And that is the America I love.  Thank you, Barack Obama, thank you. The world, for now, stands with you. That support and enthusiasm might waver in the tough days ahead, but I don’t think it will disappear altogether, not soon anyway.  The people want Barack Obama to succeed, and there is immense power and hope in that.  Bless. 

from Judith van Praag:

We totally relate to your report on Obama winning. I'm Dutch and my Texan husband has had to answer a lot of questions the past 8 years. We as well received messages from Europe and elsewhere to congratulate us with the new president. It's as though people are finally able to look us in the eye again.

from Hosanna Marshall:

I enjoyed your account of the Spaniards response to Obama's win. I was living in Buenos Aires at the time and had a similar experience.  Cab drivers were most informed and eloquent on the topic.  I, a black woman, was astounded at the level of genuine support from a country that many think of as racist.  It's a testament not just to Obama's power, but to the world being ready and desperate for a change. America doing the impossible means the world can do the impossible. On the night of the election, I found myself at a viewing party hosted by Democrats Abroad at a bar in Palermo Viejo. It was full of sweaty people of all nationalities standing on their feet and screaming in various accents, " O-BAM-A, O-BAM-A!" When CNN projected the Latino vote 67% in favor of Obama, the entire crowd erupted in the historically charged chant, "Si se puede, Si se puede!" The feeling of solidarity was overwhelmingly powerful and my eyes teared involuntarily. In that moment, I saw one world in favor of peace and justice and opportunity for all. I saw America restoring its reputation. And I was proud to be an American.

from Kathe Kokolias:

Your comment about no longer living in the shadow of the Ugly American since Obama's victory hit a chord with me. I spend every winter in Mexico helping my husband with his kayak tour business (he takes people bird watching at a nearby lagoon) and for too long (the last eight years at least) have felt embarrassed and apologetic about the actions of the US government.
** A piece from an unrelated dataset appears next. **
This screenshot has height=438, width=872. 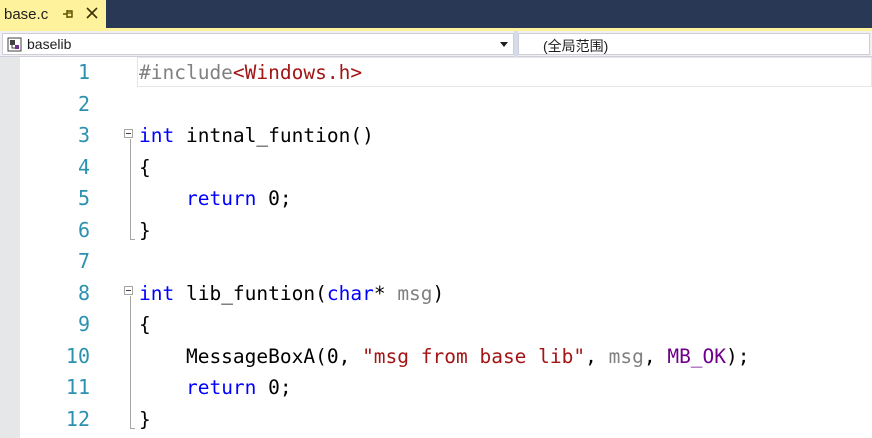 I want to click on line-number: 12, so click(x=78, y=418).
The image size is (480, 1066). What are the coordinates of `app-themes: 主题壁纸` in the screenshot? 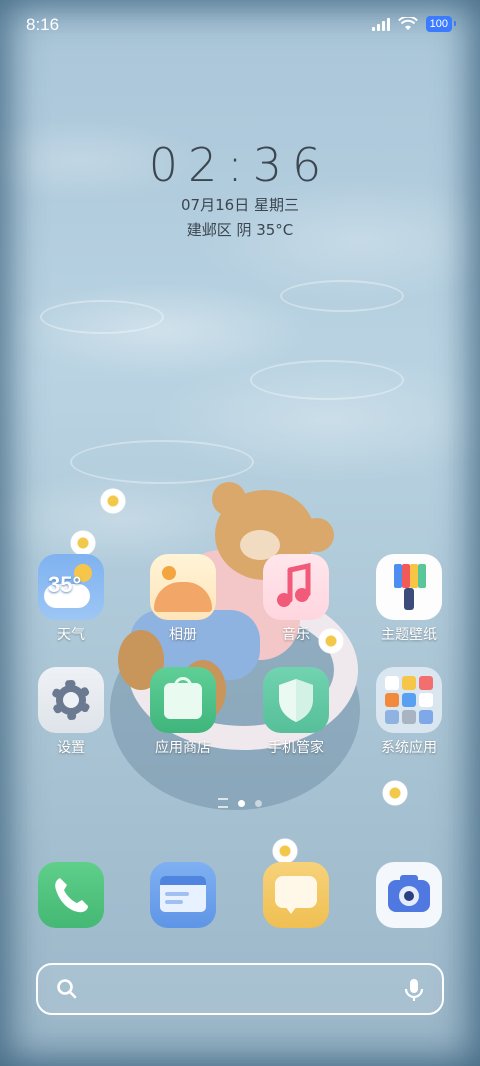 It's located at (409, 599).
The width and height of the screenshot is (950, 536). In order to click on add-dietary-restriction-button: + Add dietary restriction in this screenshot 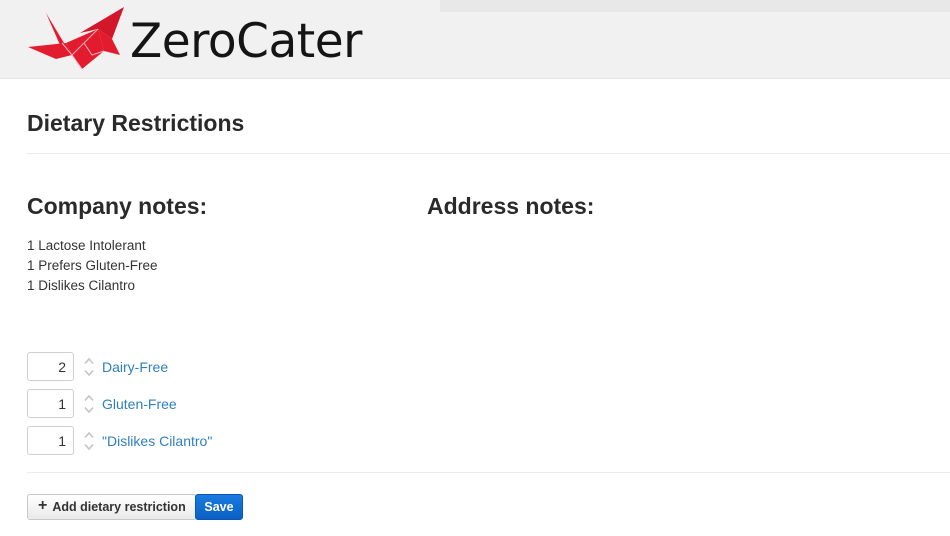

Like the Spaniards you described, the Mexicans were delighted with Obama's election, saying that they never imagined the American people would elect a person of color. They are filled with hope, as are we. When I visited a friend in Ireland in mid-November, it was the first time in years that I have not been ashamed to travel under a US passport. Everywhere I went, people expressed their enthusiasm and support for our new president.